Xué Ér (學而) is the first book of the Analects of Confucius. According to Zhu Xi, a Confucian philosopher in the 12th century, the book Xue Er is the base of moral improvement because it touches upon the basic principles of being a "gentleman" (jūnzǐ, 君子).

== Name ==
Xué (學) Ér (而) consist of two Chinese characters. The first character, Xué, means "to learn" as a verb or "the research of something" as a noun. The following character, Ér, is a conjunction between two actions.

The title of a book in the Analects is usually related to its first phrase. The book Xué Ér's initial sentence in Classical Chinese starts with "Xué Ér":

子曰：「學而時習之，不亦說乎？」Zǐ yuē: "Xué ér shí xí zhī, bù yì yuè hū?"The Master said, "Is it not pleasant to learn with a constant perseverance and application?

This translation uses only one verb "to learn", other versions translate the whole phrase, "Is it not a pleasure to learn 學 (xué), and, when it is timely, to practice 習 (xí) what you have learned?
== Content ==
Xing Bing's commentary of the Analects Lunyu Zhengyi (論語正義) listed several key words of the book Xué Ér. The key words include: Gentleman (君子), filial piety (孝弟), humaneness (仁人), doing one's best (忠), trust (信), the foundation of a nation (道國之法) and the principles of an appropriate friendship (主友之規).

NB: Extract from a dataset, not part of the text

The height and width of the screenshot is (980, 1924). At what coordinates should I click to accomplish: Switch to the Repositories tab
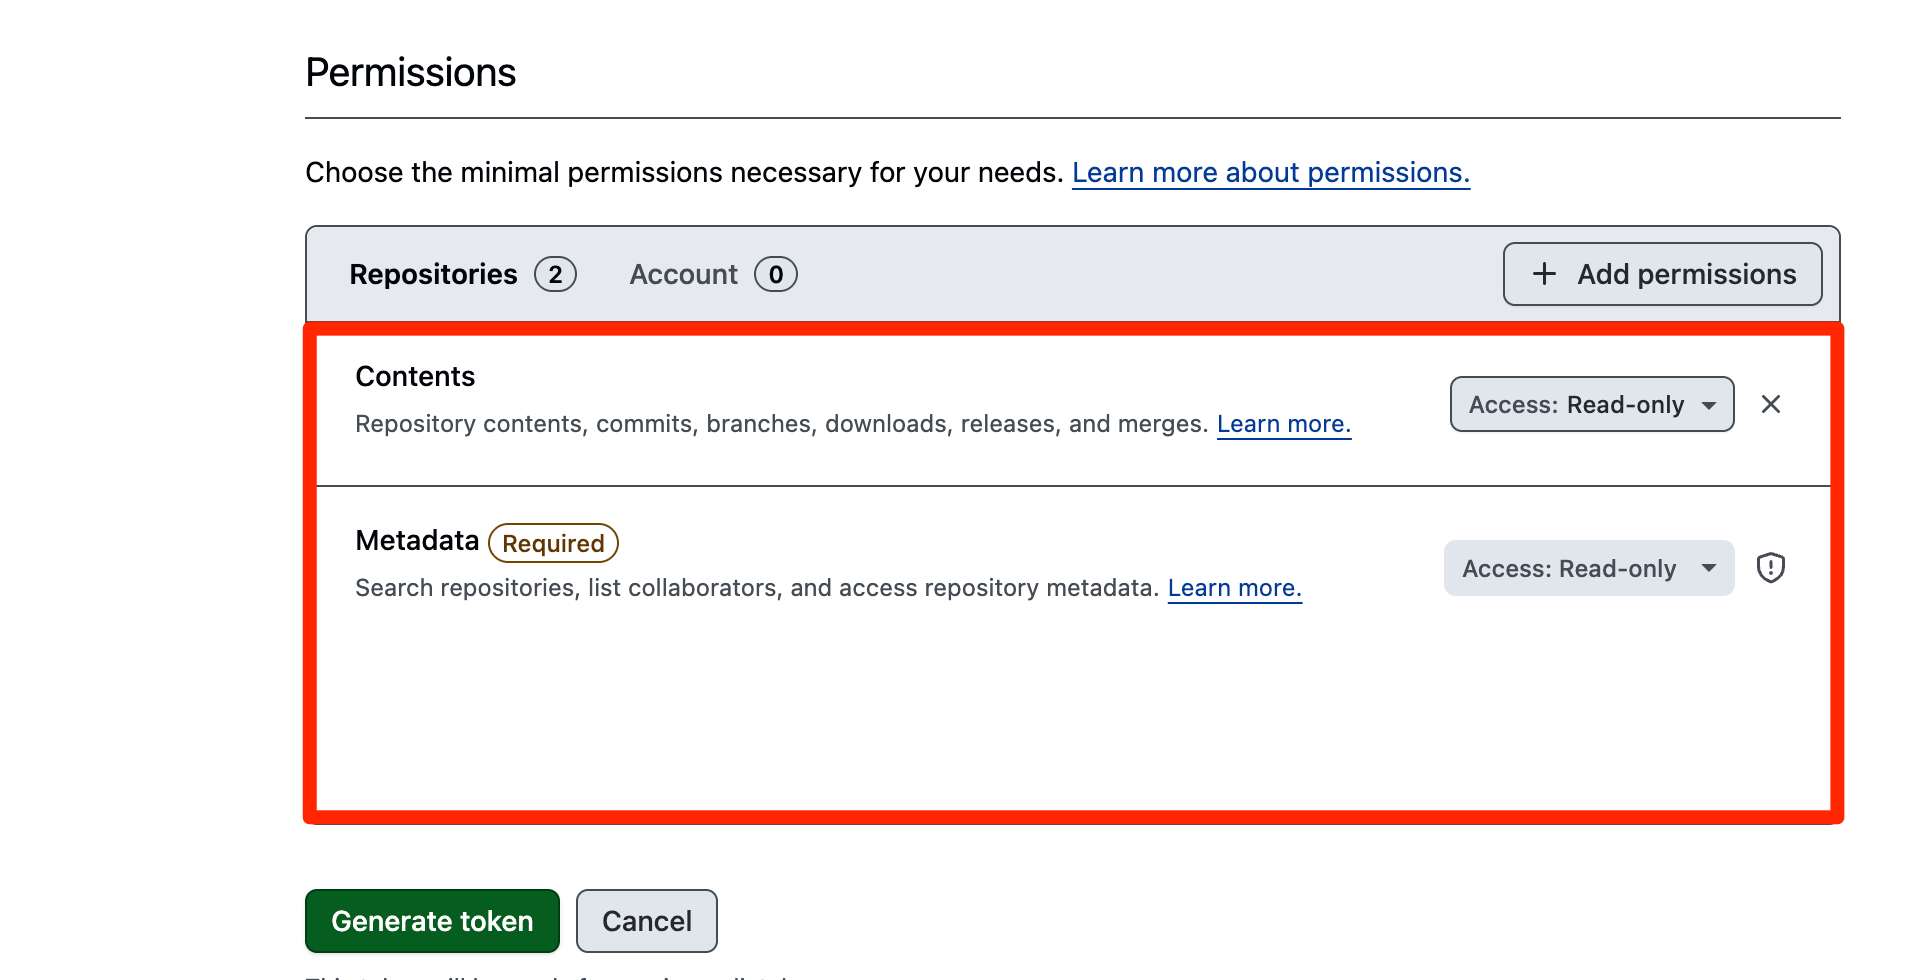[433, 274]
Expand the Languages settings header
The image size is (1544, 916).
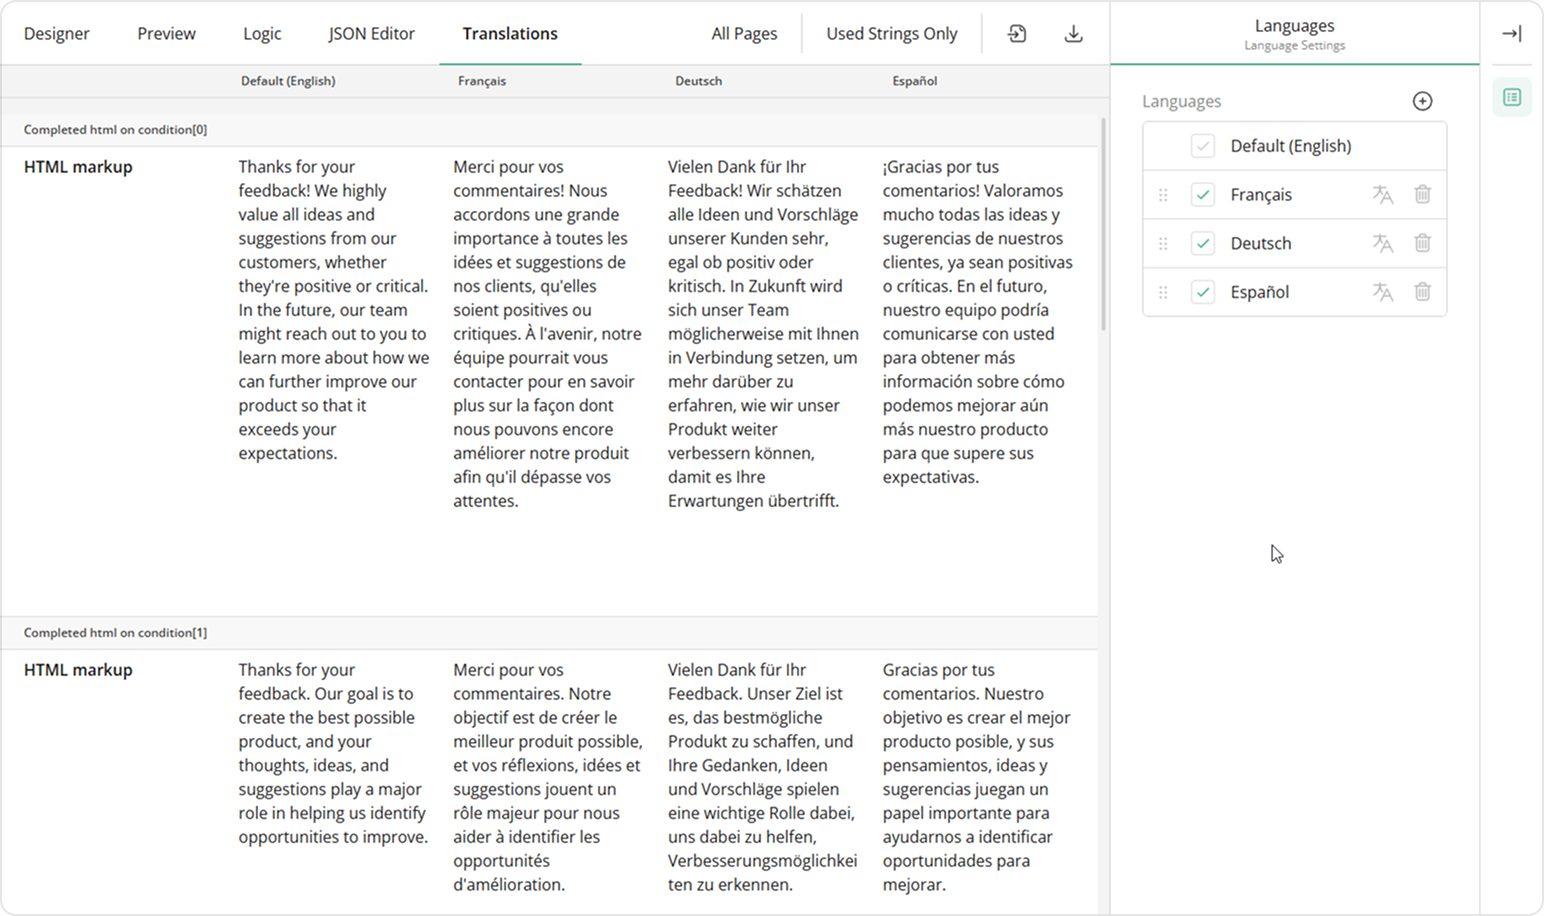point(1294,33)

In the book, Confucius opted for hospitality towards strangers and tolerance of ignorance. Confucius also emphasized on the importance of self introspection (through examples from his disciple Zengzi and his own sayings).

=== Usage of 說 ===
In the first sentence of Xue Er, the character 說 is used.

說 yuè is an obsolete form of 悅 as stated in the Collected Notes on Chapters and Sentences of the Four Books 四書章句集注,

子曰：「學而時習之，不亦說乎？」說、悅同。Zǐ yuē: "Xué ér shí xí zhī, bù yì yuè hū?" Shuō, yuè tóng. The Master said, "Is it not pleasant to learn with a constant perseverance and application? Shuō, identical to yuè.
This is also noted by Xing Bing who wrote,

正義曰：《爾雅·釋詁》：「說，樂也。」《皇》本凡「說」皆作「悅」。《說文》有「說」無「悅」，「悅」是俗體。 Zhèngyì said: In the Erya: Shigu: states that "說 is 樂 (to be joyful)". In the original outline of 皇: states that when 說 appears, its meaning is 悅 (to be pleased). In the Shuowen, it has 說, but not 悅, 悅 is the common form.